→ WHAT IS BEING ASKED: Copy every one of the following records exactly as it appears, line for line.

→ ENTRIES PROVIDED:
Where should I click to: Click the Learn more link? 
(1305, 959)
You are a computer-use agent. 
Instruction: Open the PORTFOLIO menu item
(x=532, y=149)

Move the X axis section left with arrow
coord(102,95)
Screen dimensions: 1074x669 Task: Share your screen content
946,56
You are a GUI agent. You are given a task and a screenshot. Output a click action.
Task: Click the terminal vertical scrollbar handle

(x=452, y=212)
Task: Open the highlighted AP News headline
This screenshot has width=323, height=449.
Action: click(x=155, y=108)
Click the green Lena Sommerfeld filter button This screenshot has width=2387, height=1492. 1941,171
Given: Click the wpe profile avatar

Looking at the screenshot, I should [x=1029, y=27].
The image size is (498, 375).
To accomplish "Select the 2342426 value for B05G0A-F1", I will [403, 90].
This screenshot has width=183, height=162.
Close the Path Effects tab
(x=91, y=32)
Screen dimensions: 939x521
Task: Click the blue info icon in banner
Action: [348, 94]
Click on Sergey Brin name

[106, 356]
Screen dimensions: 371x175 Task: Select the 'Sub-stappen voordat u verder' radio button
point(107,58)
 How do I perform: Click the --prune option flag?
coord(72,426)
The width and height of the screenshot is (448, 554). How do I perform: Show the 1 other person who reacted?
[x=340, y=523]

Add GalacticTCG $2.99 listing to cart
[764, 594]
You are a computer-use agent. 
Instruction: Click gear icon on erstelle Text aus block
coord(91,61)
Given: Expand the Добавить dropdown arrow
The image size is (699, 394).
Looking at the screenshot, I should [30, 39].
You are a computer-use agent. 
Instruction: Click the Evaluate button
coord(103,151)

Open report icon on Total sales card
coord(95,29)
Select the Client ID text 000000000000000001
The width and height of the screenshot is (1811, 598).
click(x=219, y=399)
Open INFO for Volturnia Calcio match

→ TASK OUTPUT:
Where should I click to: Click the Learn more link? 
(1305, 959)
You are a computer-use agent. 
Instruction: Open the PORTFOLIO menu item
(x=532, y=149)

Move the X axis section left with arrow
coord(102,95)
Screen dimensions: 1074x669 Task: Share your screen content
946,56
You are a GUI agent. You are given a task and a screenshot. Output a click action.
Task: Click the terminal vertical scrollbar handle

(x=452, y=212)
Task: Open the highlighted AP News headline
This screenshot has width=323, height=449.
Action: click(x=155, y=108)
Click the green Lena Sommerfeld filter button This screenshot has width=2387, height=1492. 1941,171
Given: Click the wpe profile avatar

Looking at the screenshot, I should [x=1029, y=27].
The image size is (498, 375).
To accomplish "Select the 2342426 value for B05G0A-F1", I will [403, 90].
This screenshot has width=183, height=162.
Close the Path Effects tab
(x=91, y=32)
Screen dimensions: 939x521
Task: Click the blue info icon in banner
Action: [348, 94]
Click on Sergey Brin name

[106, 356]
Screen dimensions: 371x175 Task: Select the 'Sub-stappen voordat u verder' radio button
point(107,58)
 How do I perform: Click the --prune option flag?
coord(72,426)
The width and height of the screenshot is (448, 554). How do I perform: Show the 1 other person who reacted?
[x=340, y=523]

Add GalacticTCG $2.99 listing to cart
[764, 594]
You are a computer-use agent. 
Instruction: Click gear icon on erstelle Text aus block
coord(91,61)
Given: Expand the Добавить dropdown arrow
The image size is (699, 394).
Looking at the screenshot, I should [30, 39].
You are a computer-use agent. 
Instruction: Click the Evaluate button
coord(103,151)

Open report icon on Total sales card
coord(95,29)
Select the Client ID text 000000000000000001
The width and height of the screenshot is (1811, 598).
click(x=219, y=399)
Open INFO for Volturnia Calcio match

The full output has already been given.